What Drives the Vehicle Mechanism? Protonation Isomer Interconversion of Arylamine Derivatives Probed with Solvent-Mediated Kinetics

J Am Soc Mass Spectrom. 2025 Mar 5;36(3):601-612. doi: 10.1021/jasms.4c00470. Epub 2025 Feb 12.

Abstract

Reactions with mobile protons occur under electrospray ionization (ESI) in many applications of mass spectrometry. Understanding how protonation isomers (protomers) form and how molecular structure influences protomer interconversion provides fundamental insight into ESI mechanisms, which can then be exploited to rationalize ion mobility and ion activation processes for robust analyte detection. Using ten arylamine protomer systems, this paper establishes the key substrate properties that influence protomer isomerism. Protomers from ten arylamines are separated by differential ion mobility spectrometry (DMS) mass spectrometry and identified by characteristic collision-induced dissociation mass spectra. These assignments are further rationalized using quantum chemical calculations (M06-2X/6-31G(2df,p)). Based on these assignments, mobility-selected protomers are then allowed to react with methanol vapor under atmospheric and reduced pressure conditions (2.5 mTorr, 300 K). The latter enabled measurements of the second-order rate coefficients for methanol-catalyzed protomer isomerization, which span 3.9 × 10-11-2 × 10-13 cm3 molecule-1 s-1. Double-hybrid quantum chemical calculations (DSD-PBEP86-D3(BJ)/aug-cc-pVDZ) show that the direction of proton transfer is controlled by protomer relative stability, whereas reaction rates are controlled by a key transition state that separates the protonation sites.

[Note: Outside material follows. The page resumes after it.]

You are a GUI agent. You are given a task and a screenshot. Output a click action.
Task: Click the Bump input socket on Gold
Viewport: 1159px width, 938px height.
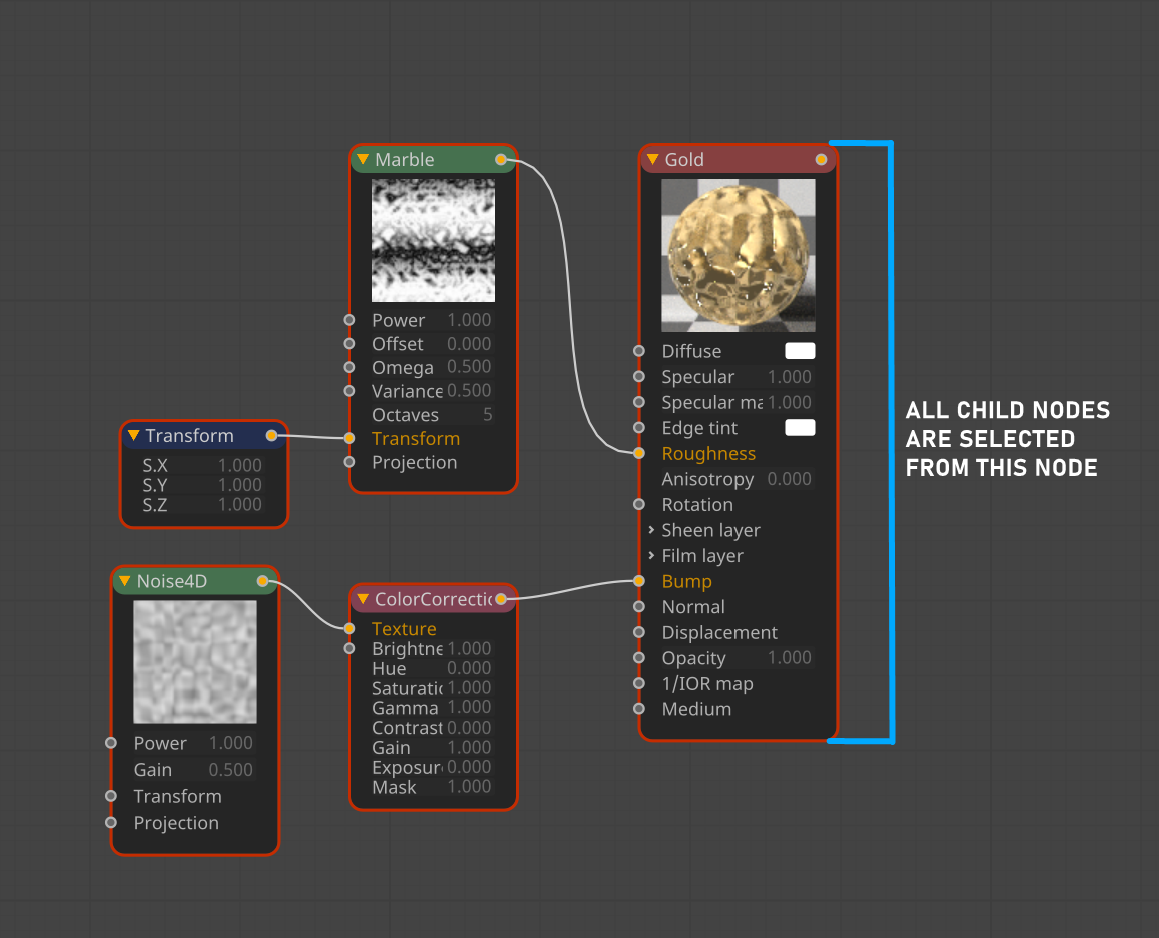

Computational exploration of a larger substituted-arylamine test-set shows that the protomer proton affinity generally correlates with energy of the key transition state. Applying the Bell-Evans-Polanyi principle to this reaction set highlights that outliers in the predictive model correspond to transition states with significant displacements along the reaction coordinate. This archetype system of derivatized arylamines provides a foundation to understand how substrate functionalization influences protomer isomerism for ions during ESI and predicts protonation isomer distributions.